JANGAN BUNUH KHAYALAN ANAK DALAM DONGENG DAN CERITA

Kamis, 20 Maret 2014

Sudah saatnya kita melakukan perubahan, perubahan berfikir kreatif yang selama ini masyarakat kita miliki yang ternyata dimulai dari kemampuan berfikir imajinatif yang salah. Kesalahan ini diwariskan dari generasi ke generasi hingga anak-anak kita sekarang. Hingga yang terbentuk adalah generasi berfikir dangkal dan mau enak sendiri, serba instan saja.

Penyebabnya adalah kita selalu membunuh khayalan anak. Patronizing. Kita orang dewasa terlalu menganggap remeh anak-anak. Kita tidak pernah mau menerima dan memahami bahwa Anak dapat menarik interpretasi sendiri dengan kreatif dan imajinatif.

Salah satu kehebatan cerita dan dongeng di buku adalah kita bisa mengkhayal. Jika diceritakan tentang seorang yang tinggi dan besar, maka apa yang ada di kepala anak akan berbeda. Demikian juga deskripsi tentang lingkungan yang ada juga dapat berbeda jauh. Berbeda dengan film, yang mana apa yang ditampilkan di sana merupakan visualisasi sudut pandang dari pembuat filmnya saja.

Perbedaan visualiasi ini mungkin justru yang membuat seseorang anak menyukai (atau membenci) sebuah cerita. Mungkin apa yang diceritakan itu nyambung dengan perjalanan hidupnya, yang ketika itu sedang bergembira ria (atau berduka). Perbedaan visualisasi ini terkait dengan latar belakang sang pembaca. Orang yang berasal dari lingkungan terdidik di luar negeri mungkin akan mudah menangkap cerita yang estetik, futuristik, terbang ke luar angkasa. Sementara yang lingkungannya seperti kita mungkin lebih mudah menerima cerita mistik dan hantu. hehehe...

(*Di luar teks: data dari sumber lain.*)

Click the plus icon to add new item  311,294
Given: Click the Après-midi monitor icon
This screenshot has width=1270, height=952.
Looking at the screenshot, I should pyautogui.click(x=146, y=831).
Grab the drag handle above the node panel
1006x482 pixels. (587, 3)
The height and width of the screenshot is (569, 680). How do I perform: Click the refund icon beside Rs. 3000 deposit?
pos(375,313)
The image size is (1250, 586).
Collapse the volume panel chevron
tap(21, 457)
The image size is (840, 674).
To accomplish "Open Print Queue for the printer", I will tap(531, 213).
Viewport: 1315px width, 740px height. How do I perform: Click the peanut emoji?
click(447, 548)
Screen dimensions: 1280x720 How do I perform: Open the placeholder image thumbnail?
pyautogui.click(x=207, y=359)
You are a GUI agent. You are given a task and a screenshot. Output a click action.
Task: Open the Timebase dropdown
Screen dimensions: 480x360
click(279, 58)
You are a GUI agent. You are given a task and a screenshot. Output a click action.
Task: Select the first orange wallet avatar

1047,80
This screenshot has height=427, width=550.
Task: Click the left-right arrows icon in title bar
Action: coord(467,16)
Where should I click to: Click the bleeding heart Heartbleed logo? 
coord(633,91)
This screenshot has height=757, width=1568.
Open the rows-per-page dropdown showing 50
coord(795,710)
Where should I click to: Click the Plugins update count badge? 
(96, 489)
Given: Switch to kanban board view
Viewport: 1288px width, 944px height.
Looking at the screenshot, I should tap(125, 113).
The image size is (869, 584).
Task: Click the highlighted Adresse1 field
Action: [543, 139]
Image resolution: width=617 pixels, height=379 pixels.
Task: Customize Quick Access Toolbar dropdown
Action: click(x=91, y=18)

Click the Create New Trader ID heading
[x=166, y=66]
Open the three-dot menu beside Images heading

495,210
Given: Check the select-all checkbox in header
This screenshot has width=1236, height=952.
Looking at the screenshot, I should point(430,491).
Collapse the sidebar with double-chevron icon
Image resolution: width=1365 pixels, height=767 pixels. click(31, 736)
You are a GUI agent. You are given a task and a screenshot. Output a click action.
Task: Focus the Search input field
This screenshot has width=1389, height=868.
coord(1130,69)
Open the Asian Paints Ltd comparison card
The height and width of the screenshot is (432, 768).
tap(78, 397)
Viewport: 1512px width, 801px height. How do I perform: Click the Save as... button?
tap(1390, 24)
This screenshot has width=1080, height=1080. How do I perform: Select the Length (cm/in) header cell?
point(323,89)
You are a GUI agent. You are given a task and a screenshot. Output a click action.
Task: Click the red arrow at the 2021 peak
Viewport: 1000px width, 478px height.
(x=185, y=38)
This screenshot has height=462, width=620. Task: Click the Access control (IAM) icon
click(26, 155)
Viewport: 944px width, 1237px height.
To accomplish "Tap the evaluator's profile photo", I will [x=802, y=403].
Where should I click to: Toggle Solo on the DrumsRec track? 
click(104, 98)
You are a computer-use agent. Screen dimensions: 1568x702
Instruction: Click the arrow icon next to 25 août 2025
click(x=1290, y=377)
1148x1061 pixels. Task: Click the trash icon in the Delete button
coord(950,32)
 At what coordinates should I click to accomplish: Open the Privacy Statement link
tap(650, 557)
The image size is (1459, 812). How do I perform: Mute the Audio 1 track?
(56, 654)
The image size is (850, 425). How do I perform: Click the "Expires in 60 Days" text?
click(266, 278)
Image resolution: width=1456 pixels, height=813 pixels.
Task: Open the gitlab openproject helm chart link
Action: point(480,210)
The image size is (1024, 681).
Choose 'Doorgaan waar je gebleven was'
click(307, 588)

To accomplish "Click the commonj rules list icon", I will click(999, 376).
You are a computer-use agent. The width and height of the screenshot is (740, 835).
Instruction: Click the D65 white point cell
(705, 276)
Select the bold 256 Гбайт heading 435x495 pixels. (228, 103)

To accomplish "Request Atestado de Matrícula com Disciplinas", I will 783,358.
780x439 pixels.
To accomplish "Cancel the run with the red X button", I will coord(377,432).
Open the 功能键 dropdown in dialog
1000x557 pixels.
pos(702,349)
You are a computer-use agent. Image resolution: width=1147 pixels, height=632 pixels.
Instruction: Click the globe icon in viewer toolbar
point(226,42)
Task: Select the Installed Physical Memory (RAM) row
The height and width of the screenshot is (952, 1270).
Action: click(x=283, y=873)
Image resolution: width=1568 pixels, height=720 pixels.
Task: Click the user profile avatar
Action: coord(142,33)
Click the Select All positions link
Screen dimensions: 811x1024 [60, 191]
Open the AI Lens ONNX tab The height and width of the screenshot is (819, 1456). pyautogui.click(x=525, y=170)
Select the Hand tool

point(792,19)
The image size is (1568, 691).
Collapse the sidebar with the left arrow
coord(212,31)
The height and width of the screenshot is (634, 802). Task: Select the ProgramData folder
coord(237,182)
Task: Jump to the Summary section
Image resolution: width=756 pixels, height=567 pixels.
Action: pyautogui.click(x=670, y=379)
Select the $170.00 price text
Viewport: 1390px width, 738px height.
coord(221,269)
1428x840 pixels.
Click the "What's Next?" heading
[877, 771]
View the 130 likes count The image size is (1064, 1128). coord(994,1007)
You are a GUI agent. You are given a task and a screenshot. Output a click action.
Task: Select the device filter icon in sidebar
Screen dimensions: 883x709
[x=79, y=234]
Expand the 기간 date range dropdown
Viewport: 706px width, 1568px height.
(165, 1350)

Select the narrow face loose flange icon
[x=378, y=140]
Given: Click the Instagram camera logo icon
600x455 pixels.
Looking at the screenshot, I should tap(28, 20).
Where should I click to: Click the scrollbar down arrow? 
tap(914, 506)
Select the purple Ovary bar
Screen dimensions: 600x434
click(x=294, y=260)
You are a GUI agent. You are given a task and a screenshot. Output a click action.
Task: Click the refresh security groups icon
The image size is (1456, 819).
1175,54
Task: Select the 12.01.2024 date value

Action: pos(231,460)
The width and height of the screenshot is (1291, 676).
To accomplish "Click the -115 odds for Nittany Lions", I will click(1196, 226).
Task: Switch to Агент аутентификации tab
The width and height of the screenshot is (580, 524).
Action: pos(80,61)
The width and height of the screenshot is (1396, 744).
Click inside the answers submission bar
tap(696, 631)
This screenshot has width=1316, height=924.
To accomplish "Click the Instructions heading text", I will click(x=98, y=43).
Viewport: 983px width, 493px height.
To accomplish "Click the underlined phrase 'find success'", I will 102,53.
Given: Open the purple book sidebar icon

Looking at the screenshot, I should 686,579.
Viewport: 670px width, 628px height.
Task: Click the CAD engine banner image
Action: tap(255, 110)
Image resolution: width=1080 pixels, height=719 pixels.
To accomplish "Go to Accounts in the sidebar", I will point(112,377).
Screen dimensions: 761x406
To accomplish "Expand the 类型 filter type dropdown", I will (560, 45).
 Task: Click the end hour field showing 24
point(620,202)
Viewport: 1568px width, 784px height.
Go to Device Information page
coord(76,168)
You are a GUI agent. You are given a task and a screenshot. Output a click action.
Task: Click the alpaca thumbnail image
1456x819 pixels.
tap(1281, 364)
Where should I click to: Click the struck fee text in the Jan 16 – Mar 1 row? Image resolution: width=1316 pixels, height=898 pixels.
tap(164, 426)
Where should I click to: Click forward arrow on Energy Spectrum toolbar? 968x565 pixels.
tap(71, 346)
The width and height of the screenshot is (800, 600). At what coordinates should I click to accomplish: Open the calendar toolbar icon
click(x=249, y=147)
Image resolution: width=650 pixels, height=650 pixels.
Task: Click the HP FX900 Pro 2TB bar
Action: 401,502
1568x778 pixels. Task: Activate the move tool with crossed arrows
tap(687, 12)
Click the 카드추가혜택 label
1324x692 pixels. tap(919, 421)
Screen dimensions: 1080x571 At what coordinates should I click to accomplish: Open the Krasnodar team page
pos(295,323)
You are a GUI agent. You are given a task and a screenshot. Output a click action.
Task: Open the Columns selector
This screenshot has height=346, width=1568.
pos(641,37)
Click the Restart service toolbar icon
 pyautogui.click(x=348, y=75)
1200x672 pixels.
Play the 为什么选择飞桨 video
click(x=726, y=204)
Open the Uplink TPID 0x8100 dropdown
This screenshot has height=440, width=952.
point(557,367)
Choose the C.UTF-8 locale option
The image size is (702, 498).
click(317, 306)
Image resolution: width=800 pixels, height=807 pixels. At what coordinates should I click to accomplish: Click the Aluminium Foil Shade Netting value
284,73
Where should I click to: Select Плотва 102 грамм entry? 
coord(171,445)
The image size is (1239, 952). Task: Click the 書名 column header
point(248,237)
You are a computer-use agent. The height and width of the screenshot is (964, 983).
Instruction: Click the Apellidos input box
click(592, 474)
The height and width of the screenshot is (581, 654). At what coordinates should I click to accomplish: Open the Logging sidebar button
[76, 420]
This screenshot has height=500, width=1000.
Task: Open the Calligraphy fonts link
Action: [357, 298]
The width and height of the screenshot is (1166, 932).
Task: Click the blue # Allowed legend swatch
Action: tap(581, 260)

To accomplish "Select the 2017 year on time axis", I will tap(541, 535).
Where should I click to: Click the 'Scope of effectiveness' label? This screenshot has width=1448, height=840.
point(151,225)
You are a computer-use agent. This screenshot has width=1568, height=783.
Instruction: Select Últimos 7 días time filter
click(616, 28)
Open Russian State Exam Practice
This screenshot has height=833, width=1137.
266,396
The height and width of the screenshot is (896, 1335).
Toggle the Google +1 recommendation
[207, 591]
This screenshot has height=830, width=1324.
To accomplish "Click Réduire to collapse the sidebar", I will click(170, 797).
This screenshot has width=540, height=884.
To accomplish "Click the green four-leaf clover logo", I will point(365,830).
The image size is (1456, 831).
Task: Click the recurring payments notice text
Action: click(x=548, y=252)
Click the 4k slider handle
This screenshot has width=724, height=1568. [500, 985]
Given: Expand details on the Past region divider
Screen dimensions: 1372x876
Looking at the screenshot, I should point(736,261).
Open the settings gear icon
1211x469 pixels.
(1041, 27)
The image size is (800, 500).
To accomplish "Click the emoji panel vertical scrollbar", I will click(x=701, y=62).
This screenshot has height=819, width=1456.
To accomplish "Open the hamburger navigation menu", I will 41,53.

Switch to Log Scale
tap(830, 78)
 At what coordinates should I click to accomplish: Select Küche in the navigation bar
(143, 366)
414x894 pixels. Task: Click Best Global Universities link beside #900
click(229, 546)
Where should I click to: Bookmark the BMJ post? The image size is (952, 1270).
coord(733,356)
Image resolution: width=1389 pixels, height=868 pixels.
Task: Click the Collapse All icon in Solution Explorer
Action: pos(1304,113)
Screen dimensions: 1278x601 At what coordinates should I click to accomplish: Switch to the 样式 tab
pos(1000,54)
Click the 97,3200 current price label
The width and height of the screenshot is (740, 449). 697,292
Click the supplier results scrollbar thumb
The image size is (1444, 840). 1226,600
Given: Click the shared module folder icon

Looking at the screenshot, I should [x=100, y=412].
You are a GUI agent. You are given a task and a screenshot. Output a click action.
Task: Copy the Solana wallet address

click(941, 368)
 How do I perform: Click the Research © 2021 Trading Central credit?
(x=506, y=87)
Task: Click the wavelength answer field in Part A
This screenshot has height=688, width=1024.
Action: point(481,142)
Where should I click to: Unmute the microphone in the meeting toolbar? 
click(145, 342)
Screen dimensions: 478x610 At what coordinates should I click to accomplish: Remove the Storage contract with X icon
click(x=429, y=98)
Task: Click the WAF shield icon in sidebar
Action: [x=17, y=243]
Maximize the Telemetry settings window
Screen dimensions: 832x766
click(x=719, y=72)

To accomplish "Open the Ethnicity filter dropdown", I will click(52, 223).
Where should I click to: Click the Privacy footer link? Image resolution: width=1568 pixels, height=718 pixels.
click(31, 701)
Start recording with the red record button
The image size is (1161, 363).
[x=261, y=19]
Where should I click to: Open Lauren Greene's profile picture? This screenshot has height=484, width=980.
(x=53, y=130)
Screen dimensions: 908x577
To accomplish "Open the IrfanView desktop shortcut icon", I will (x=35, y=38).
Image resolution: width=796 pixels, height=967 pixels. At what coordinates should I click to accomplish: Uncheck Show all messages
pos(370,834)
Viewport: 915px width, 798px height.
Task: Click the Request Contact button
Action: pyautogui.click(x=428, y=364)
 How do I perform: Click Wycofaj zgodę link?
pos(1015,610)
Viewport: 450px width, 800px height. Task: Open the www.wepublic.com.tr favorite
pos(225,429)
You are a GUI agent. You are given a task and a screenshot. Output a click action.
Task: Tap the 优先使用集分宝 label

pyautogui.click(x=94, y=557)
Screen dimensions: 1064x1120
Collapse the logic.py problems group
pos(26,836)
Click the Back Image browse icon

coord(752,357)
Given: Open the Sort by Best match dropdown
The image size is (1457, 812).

Ada yang menarik perhatian yaitu perbedaan dalam cara orang Barat kreatif dan orang Indonesia bercerita kurang kreatif. Dalam dongeng dan cerita anak di Barat, seringkali tidak semuanya diceritakan secara harfiah. anak diharapkan mengisi sendiri dengan interpretasinya. Misalnya seekor Singa yang menunggu lamaaa sekali. Maka yang ditampilkan adalah seekor Singa yang kusut penampilannya. Gelisah. Duduk. Rebahan. Ada beberapa tulang di dekat situ. Dengan puluhan ekor lalat dan burung bangkai mengitarinya. Sementara cara orang Indonesia bercerita atau mendongeng beda lagi; langsung Singanya dan dia berkata “aku sudah menunggu lama di sini”. (begitu monoton, langsung dan instan).

Cara pendongeng kita yang terakhir itu sangat menyebalkan. Membunuh khayalan anak, merusak kemampuan berfikir. Patronizing. anak tidak dipercaya dan dianggap tidak dapat menarik interpretasi sendiri? menurut saya ini "menyebalkan". Akhirnya akan dapat terbentuk watak-watak anak yang meniru tayangan aneh yang tidak logis, seperti difelem-felem dan senetron kita yang kebanyakan mistik mulu, Pak kiyai tinggal kebutkan surban atau lempar kopiah maka siluman dan hantu akan musnah; itu yang terbaca dan direkam dari "kata anak-anak"..? nah..lhoo????.